**Task brief:** If a line in the entries below includes "Expand", show that line.

Data excerpts:
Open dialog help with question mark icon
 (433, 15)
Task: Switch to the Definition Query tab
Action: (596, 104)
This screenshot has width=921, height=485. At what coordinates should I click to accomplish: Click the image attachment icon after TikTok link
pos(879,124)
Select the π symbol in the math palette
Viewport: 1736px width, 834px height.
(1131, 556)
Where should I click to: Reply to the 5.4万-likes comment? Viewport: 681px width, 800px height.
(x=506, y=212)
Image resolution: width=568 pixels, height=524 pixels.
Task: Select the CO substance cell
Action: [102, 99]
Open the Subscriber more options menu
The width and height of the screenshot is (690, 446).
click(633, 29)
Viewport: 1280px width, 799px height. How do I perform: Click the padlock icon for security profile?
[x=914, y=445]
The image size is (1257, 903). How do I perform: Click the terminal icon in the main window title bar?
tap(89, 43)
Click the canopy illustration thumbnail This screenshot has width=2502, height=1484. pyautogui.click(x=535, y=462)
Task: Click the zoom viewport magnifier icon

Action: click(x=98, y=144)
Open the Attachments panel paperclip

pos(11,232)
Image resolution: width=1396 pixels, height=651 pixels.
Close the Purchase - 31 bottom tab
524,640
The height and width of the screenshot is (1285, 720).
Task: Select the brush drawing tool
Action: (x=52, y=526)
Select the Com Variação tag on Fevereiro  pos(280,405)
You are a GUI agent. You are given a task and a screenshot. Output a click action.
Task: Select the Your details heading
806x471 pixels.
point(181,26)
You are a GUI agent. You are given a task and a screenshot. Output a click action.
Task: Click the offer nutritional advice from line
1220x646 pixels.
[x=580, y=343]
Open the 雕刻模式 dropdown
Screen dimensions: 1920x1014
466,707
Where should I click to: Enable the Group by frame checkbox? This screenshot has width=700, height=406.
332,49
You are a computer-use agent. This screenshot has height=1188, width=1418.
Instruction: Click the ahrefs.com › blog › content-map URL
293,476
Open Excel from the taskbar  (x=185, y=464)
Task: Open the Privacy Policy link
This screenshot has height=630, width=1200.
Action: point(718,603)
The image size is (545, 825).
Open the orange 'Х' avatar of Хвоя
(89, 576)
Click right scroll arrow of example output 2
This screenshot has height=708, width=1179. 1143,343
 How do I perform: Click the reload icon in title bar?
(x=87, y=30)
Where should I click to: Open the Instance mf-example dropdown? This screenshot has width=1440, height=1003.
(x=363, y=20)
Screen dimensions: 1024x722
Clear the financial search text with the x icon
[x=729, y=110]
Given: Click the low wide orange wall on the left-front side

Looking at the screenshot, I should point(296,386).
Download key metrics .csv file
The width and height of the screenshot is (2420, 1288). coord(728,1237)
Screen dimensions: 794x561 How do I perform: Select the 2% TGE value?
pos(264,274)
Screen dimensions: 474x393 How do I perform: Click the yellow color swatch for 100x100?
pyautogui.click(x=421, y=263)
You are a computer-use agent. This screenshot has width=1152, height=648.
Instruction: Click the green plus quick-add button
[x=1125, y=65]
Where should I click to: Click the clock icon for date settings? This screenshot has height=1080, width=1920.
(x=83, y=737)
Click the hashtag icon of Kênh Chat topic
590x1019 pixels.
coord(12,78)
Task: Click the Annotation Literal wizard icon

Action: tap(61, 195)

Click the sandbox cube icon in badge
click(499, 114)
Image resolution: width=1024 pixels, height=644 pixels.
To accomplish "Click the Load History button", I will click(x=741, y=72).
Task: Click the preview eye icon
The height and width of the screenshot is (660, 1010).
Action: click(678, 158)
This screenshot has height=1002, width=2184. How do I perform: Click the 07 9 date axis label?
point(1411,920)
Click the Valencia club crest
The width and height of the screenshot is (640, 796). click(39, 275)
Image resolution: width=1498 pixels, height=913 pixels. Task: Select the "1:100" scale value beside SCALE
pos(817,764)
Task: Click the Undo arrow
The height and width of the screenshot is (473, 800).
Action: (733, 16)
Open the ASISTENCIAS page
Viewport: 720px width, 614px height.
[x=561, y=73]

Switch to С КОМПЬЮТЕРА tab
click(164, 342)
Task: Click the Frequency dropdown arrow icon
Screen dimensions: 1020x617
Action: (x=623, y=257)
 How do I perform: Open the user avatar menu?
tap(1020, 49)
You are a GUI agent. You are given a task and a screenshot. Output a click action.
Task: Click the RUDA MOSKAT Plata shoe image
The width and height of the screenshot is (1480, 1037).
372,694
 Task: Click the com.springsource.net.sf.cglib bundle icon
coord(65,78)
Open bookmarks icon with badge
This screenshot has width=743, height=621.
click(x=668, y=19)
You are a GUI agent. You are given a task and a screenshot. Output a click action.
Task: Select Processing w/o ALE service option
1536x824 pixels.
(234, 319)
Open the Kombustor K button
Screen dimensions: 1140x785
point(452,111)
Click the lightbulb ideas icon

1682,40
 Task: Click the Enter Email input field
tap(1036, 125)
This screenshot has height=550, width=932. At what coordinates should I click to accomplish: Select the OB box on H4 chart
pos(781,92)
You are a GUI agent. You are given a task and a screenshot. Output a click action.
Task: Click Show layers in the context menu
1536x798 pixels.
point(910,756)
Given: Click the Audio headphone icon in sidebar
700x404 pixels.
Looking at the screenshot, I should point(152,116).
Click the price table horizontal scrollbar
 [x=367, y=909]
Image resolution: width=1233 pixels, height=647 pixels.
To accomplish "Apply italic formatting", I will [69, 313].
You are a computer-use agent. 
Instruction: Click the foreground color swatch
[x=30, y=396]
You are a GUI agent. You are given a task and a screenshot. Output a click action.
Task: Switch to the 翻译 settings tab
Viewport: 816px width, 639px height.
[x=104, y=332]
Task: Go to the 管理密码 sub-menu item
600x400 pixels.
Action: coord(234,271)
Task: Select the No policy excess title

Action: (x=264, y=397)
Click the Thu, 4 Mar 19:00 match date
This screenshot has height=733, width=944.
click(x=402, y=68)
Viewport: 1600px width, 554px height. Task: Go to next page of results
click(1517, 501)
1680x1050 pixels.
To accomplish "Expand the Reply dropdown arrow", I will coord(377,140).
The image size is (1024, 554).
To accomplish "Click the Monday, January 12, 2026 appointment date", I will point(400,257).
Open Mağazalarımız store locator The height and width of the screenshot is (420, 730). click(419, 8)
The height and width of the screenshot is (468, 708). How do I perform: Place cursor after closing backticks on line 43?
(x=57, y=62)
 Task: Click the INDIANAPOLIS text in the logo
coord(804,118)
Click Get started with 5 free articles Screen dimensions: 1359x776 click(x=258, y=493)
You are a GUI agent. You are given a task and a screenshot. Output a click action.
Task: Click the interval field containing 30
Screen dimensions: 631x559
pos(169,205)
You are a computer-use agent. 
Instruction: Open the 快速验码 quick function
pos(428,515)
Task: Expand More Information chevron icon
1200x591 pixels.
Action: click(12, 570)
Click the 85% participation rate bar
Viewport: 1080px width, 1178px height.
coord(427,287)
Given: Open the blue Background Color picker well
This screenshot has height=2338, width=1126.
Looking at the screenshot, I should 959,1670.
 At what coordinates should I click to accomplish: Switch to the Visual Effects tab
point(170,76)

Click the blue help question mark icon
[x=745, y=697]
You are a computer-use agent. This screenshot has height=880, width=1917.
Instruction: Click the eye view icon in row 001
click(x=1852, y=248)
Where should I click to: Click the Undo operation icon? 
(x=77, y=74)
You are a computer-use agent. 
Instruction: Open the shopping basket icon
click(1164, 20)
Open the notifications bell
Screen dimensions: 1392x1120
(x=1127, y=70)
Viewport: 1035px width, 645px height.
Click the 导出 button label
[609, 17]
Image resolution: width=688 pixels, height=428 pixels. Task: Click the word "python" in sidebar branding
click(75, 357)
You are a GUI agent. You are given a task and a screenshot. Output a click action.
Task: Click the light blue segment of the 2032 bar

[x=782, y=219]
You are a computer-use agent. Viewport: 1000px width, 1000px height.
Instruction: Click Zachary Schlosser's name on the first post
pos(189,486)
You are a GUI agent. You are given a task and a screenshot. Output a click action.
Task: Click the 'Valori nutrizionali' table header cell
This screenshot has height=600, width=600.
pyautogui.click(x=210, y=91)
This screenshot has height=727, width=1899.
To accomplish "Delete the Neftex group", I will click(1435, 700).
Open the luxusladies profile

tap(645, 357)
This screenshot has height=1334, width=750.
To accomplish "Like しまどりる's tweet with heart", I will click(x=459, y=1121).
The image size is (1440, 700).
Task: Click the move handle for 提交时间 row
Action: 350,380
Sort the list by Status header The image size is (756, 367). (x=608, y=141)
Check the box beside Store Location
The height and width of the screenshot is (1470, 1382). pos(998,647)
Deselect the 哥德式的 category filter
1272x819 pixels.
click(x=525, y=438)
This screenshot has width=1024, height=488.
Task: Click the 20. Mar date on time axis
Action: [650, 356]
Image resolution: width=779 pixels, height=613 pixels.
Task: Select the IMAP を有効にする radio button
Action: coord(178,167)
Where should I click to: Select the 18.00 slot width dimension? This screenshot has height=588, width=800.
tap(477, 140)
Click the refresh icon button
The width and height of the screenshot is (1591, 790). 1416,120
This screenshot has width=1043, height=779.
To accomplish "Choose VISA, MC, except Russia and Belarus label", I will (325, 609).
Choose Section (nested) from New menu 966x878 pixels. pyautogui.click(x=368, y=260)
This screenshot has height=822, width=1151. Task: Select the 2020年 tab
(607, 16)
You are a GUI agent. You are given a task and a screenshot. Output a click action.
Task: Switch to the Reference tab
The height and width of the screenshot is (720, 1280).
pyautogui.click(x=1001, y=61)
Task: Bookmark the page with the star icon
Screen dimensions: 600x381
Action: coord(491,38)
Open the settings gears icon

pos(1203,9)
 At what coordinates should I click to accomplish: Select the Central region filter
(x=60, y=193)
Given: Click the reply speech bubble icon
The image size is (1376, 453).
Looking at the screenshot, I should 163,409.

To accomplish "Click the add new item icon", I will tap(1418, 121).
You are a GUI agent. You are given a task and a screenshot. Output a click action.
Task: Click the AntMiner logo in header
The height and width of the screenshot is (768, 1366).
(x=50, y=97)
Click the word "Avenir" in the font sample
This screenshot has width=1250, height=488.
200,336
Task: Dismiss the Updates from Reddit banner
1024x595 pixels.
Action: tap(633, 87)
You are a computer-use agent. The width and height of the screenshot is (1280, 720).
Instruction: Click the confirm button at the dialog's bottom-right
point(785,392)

**Finished exercise:**
To accomplish "Expand the Reply dropdown arrow", I will coord(377,140).
Task: Expand More Information chevron icon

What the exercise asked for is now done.